A separate route skirts the center of the escarpment's foothills, going from Veyo, then along the Santa Clara to Gunlock; the southwest third of the Bull Valley Mountains is drained southwest into the Beaver Dam Wash, west of the Beaver Dam Mountains. A feeder wash, Jackson Wash is located at the southwest escarpment area; the southwest of the mountain range is in the watershed of the East Fork Beaver Dam Wash, while the main Beaver Dam Wash watershed is between the Clover and Bull Valley mountain ranges.

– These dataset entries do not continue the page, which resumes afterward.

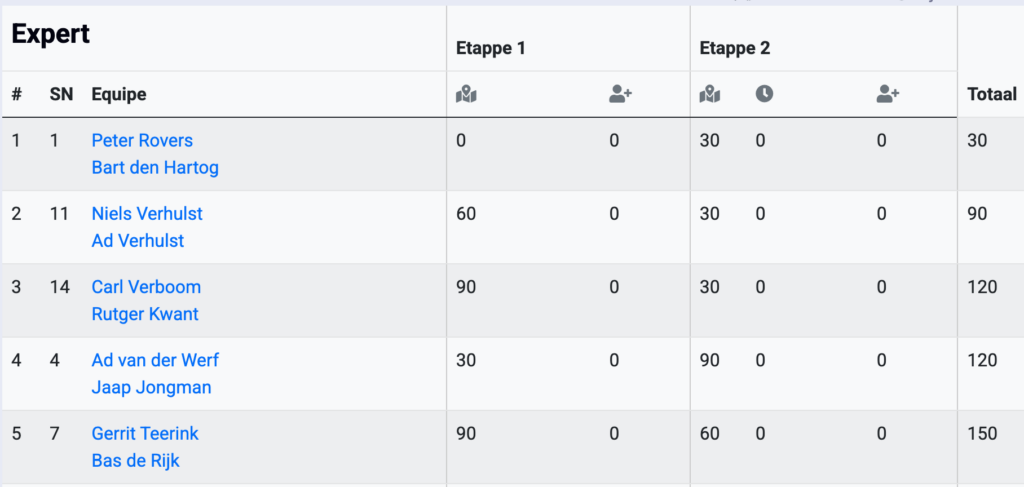Click the Etappe 2 map icon
This screenshot has width=1024, height=487.
point(710,94)
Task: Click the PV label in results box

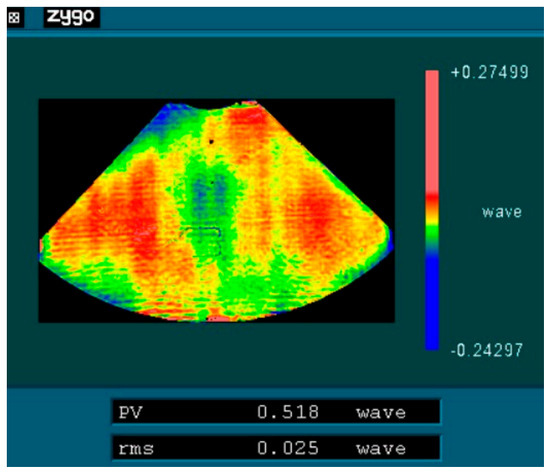Action: (130, 412)
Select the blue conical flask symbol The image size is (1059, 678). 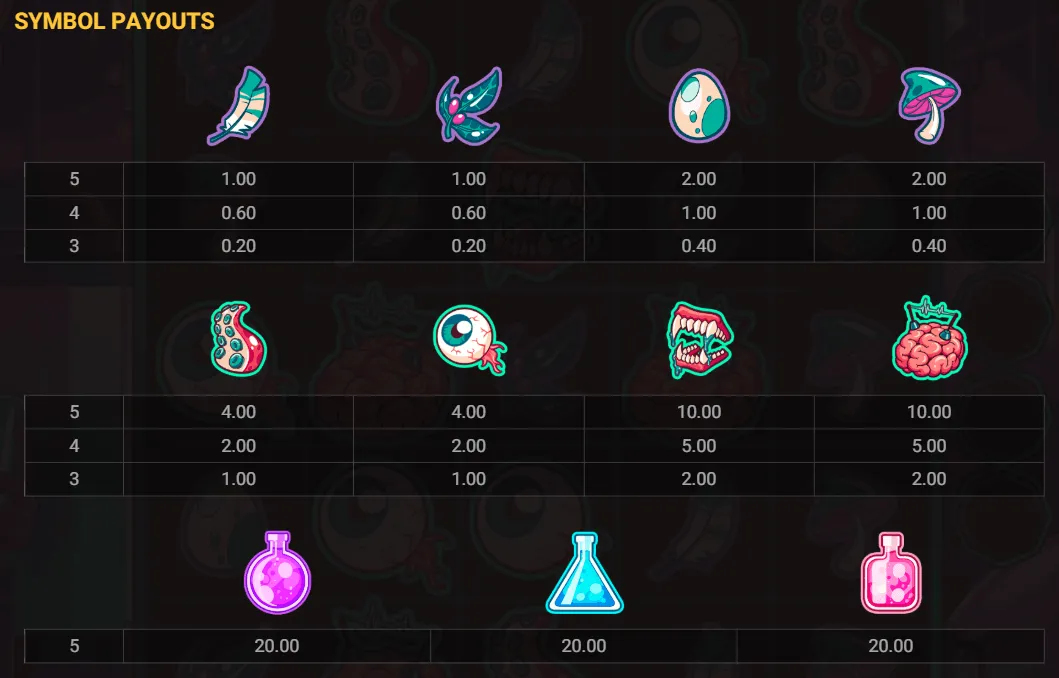point(584,572)
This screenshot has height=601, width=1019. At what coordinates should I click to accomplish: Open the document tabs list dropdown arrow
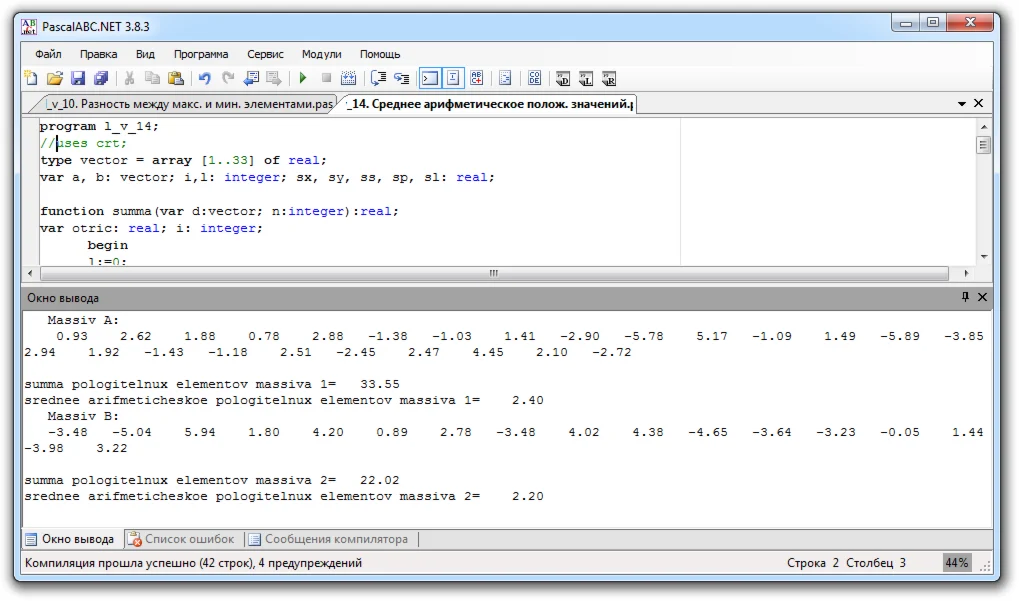(962, 103)
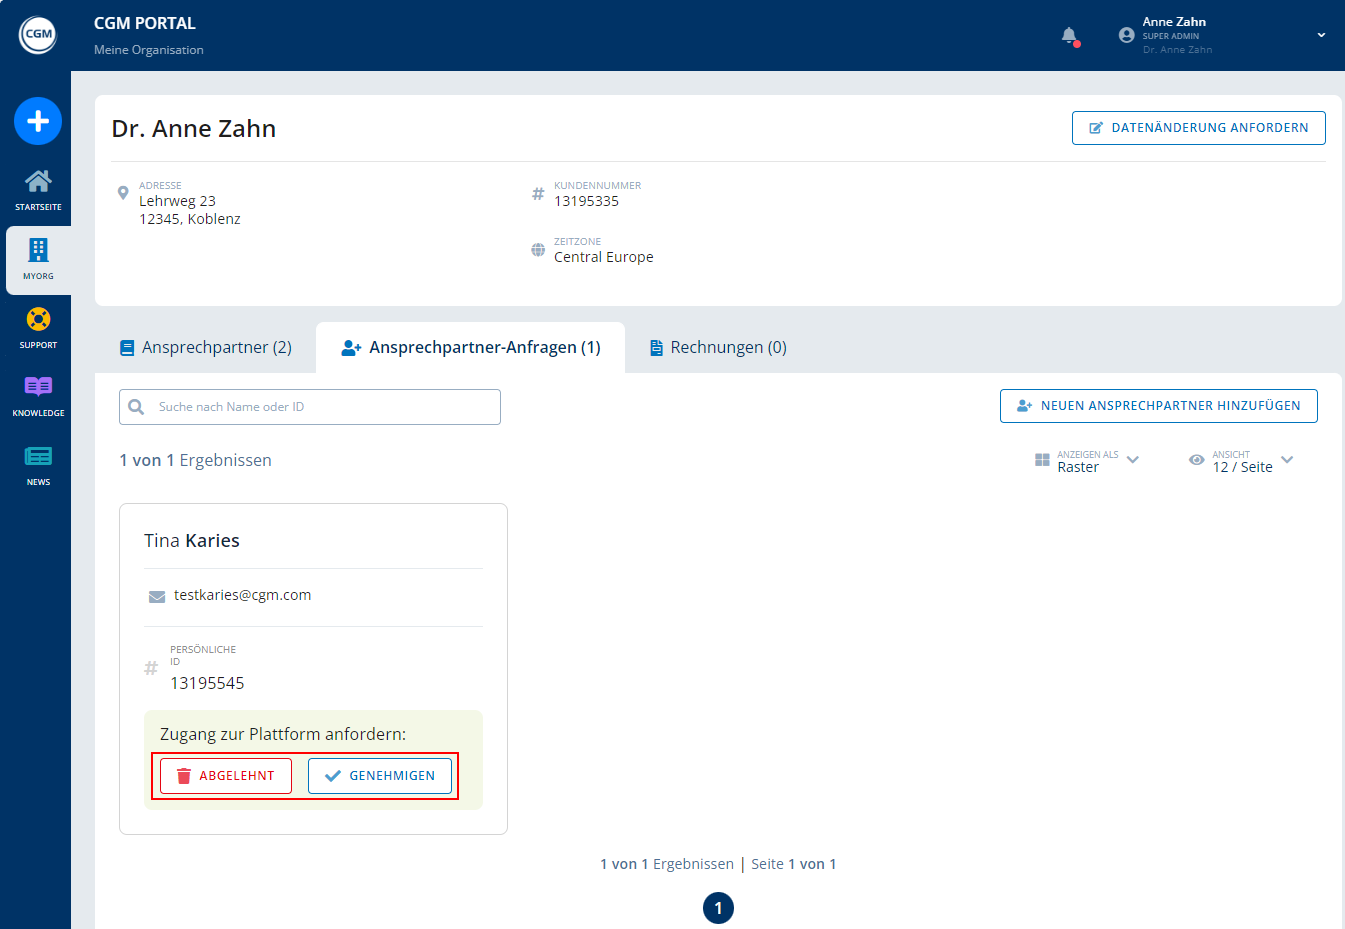Approve Tina Karies with Genehmigen
Viewport: 1345px width, 929px height.
tap(380, 775)
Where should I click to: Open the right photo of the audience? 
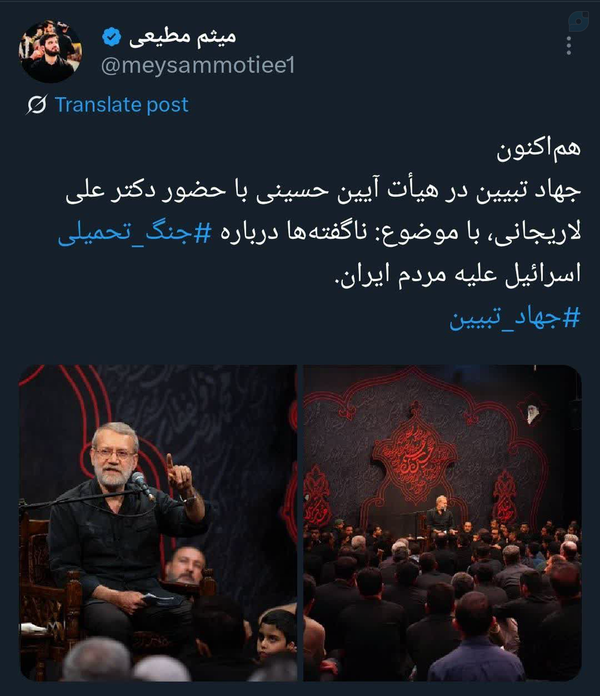tap(442, 523)
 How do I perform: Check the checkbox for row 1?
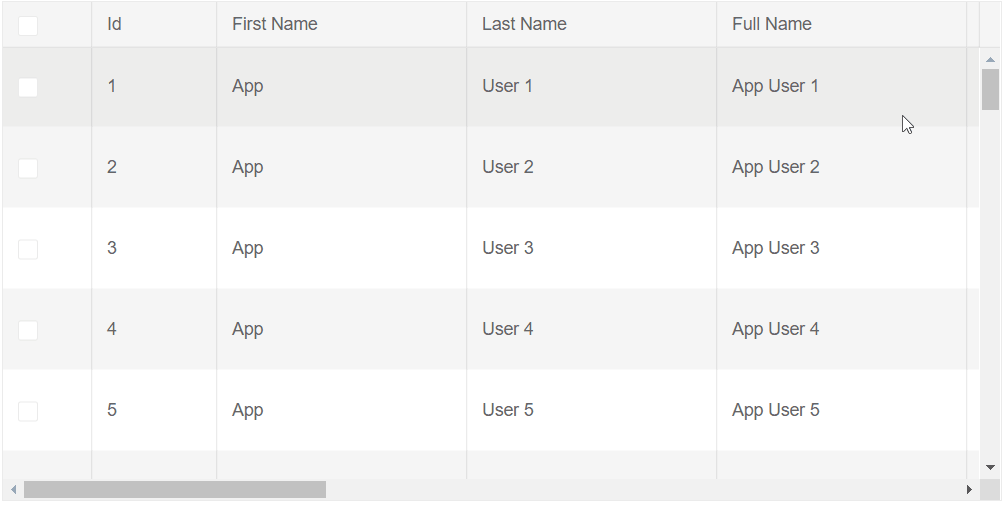click(x=28, y=87)
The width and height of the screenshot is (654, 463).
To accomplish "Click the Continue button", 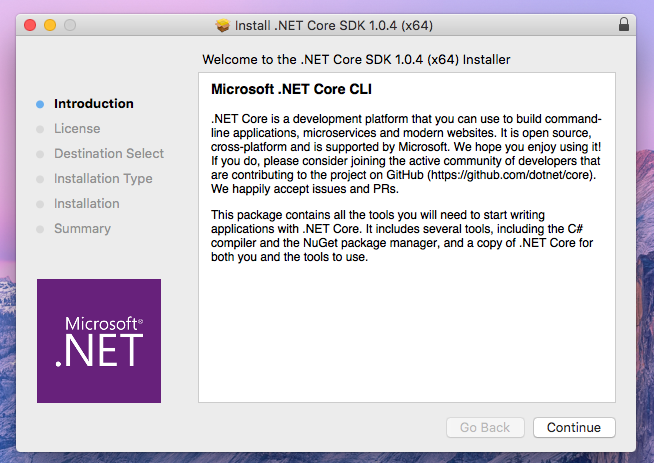I will (x=574, y=427).
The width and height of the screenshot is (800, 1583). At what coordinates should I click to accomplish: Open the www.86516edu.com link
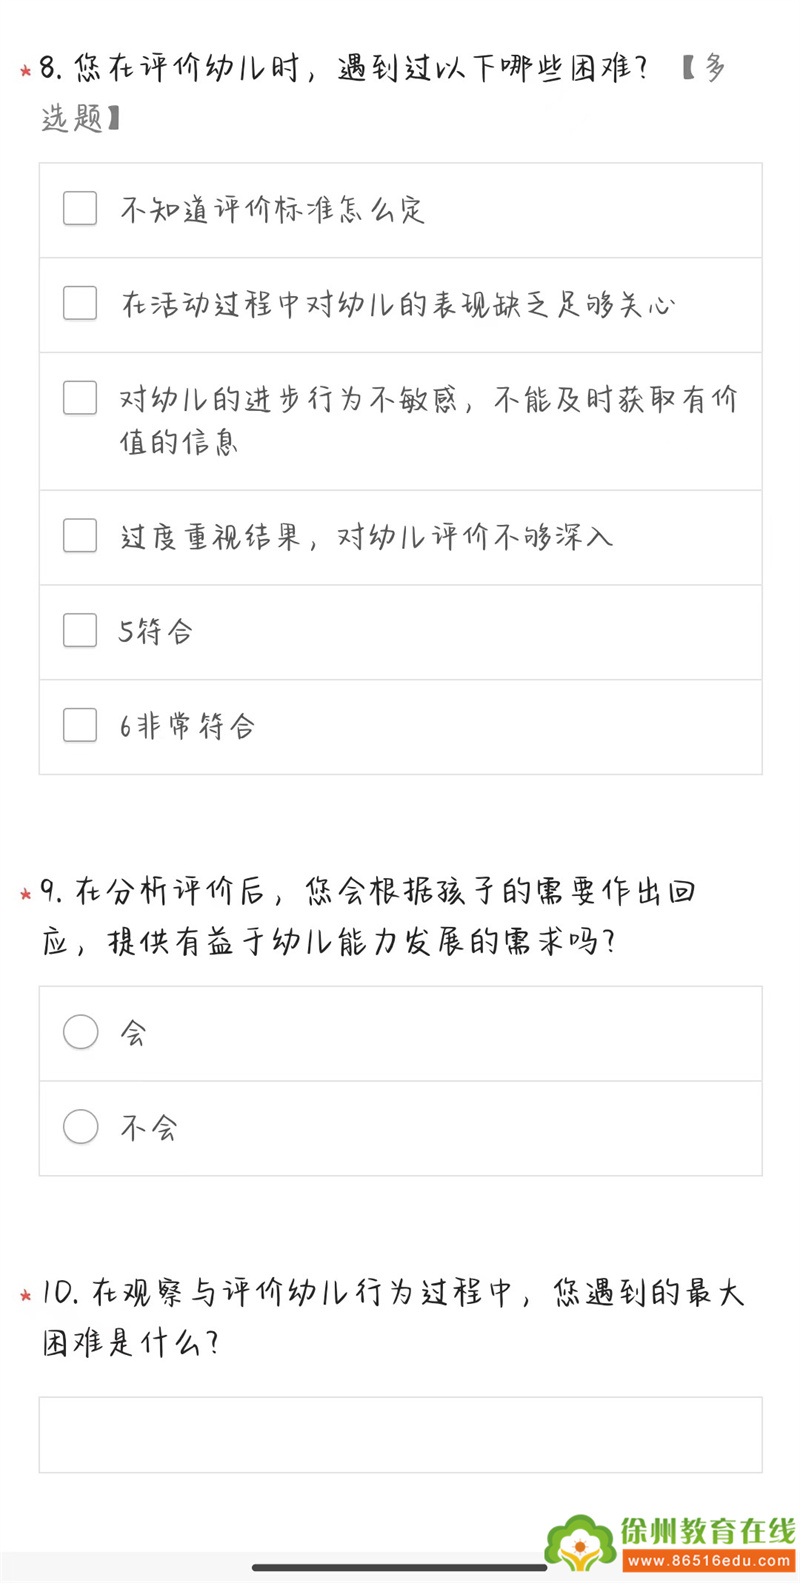click(x=708, y=1561)
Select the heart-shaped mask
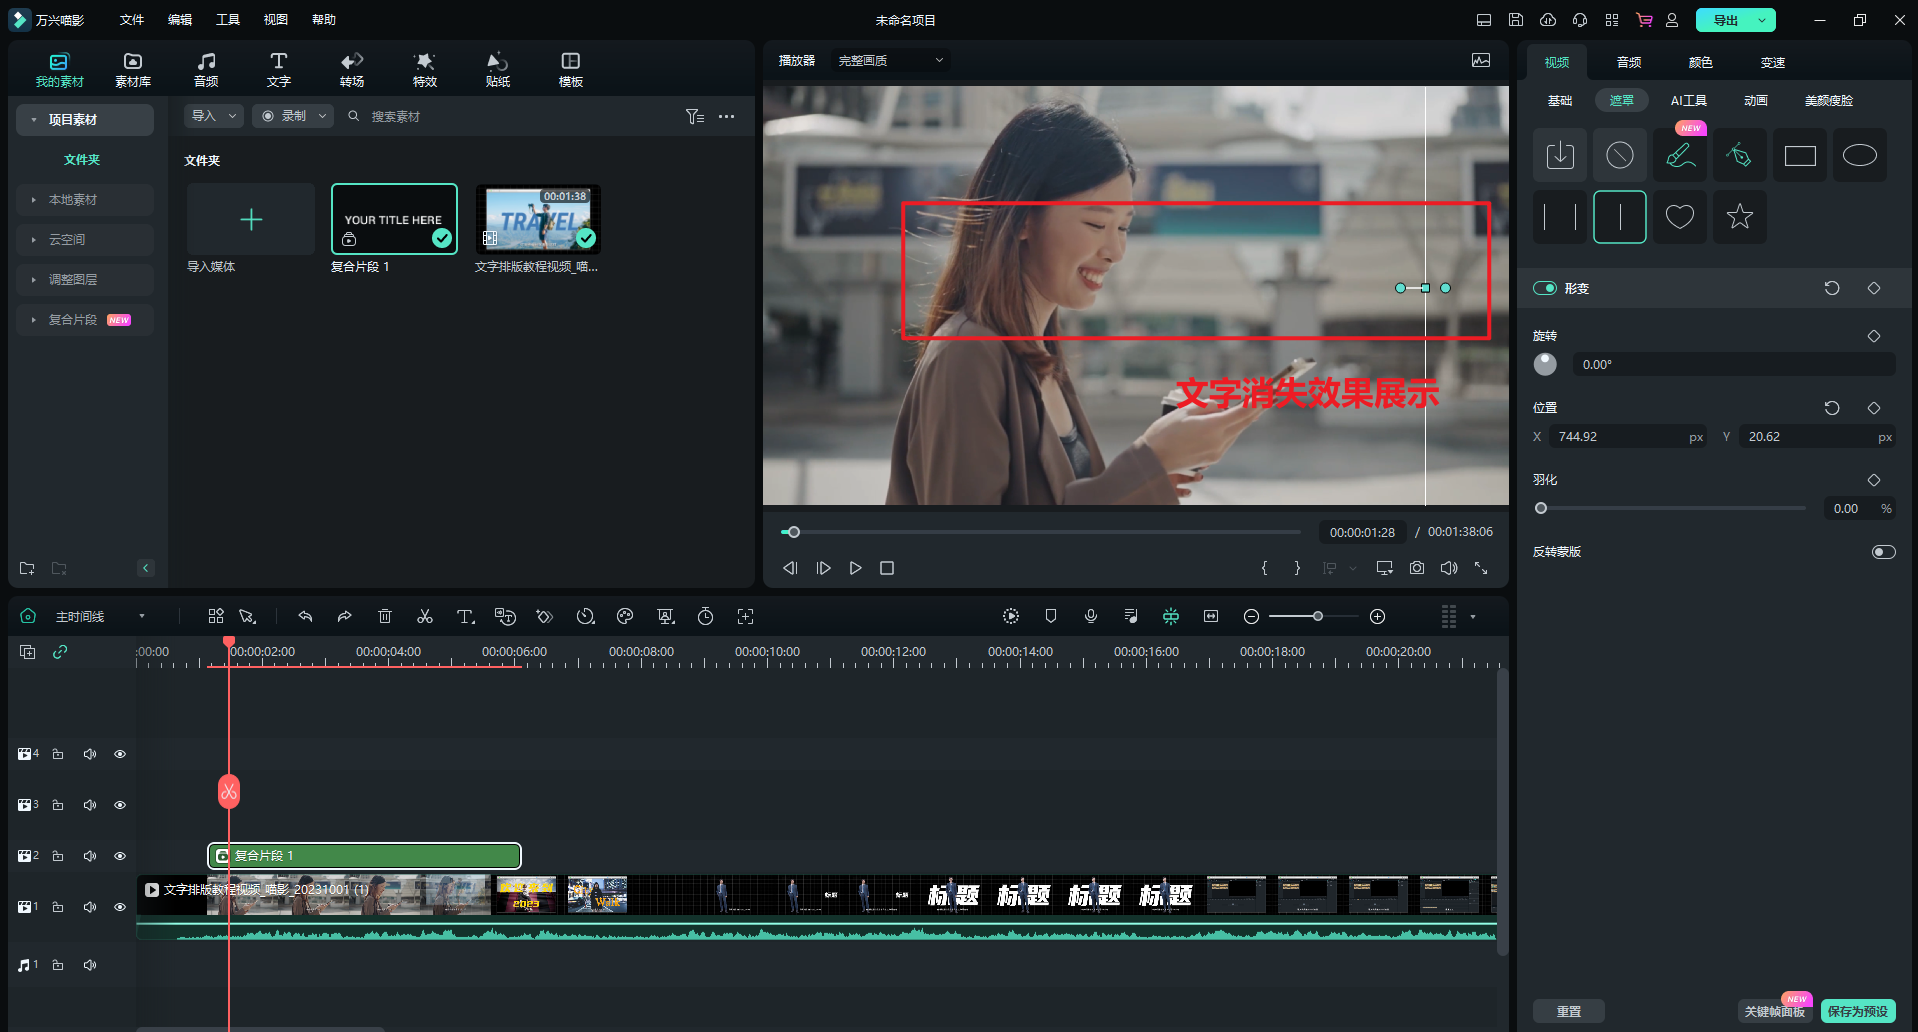 point(1679,216)
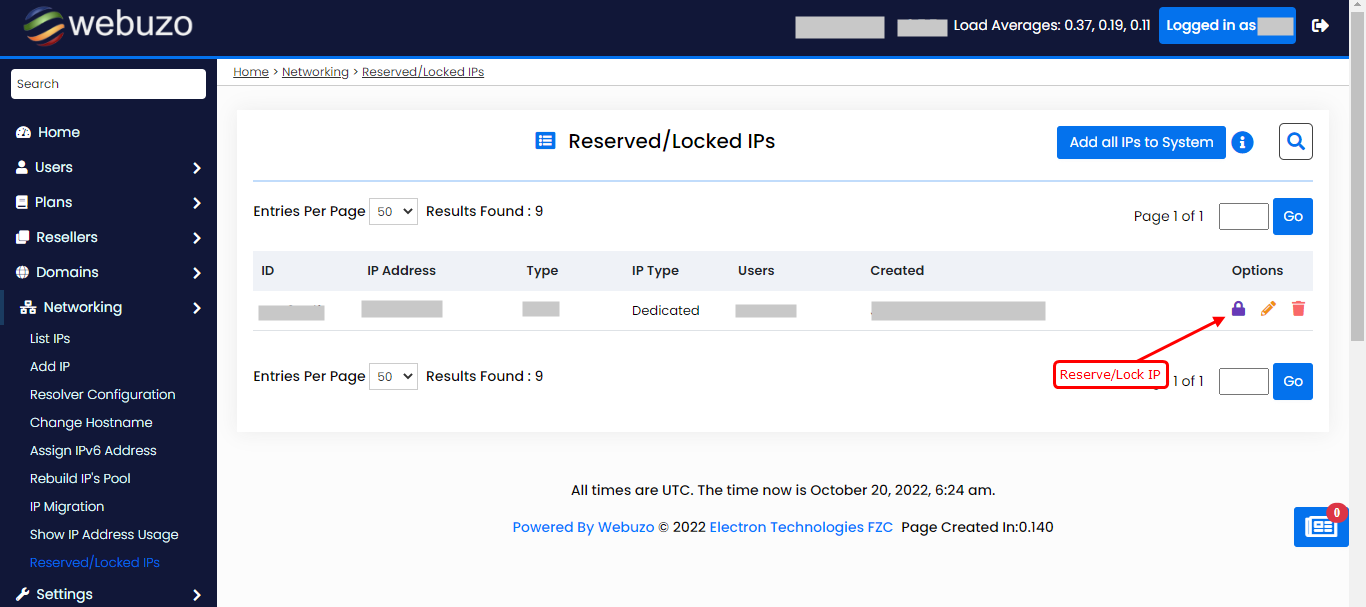The height and width of the screenshot is (607, 1366).
Task: Click the purple Reserve/Lock IP padlock icon
Action: pyautogui.click(x=1238, y=309)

===Lower Enterprise Reservoir===
Lower Enterprise Reservoir, is in the north of the range on Little Pine Creek. The reservoir is just southwest of Enterprise, and about 5 mi due south of Hebron. The reservoir has a historic pioneer dam which was built in the early 1900s. Grassy Creek is the only creek that runs into the reservoir all year long.

===Pine Park===
Pine Park is southwest of Enterprise and east of Beaver Dam State Park (Nevada). This area features white hoodoos and a small creek with a campground and picnic area. The creek eventually leads to Beaver Dam State Park just a few miles west of Pine Park.

==Peaks and highpoint==
Numerous peaks dot the Bull Valley Mountains, most around 5000 ft. The highpoint Lost Peak, 7516 ft is in the center-west; Gutz Peak, 7447 ft is 2 mi northwest.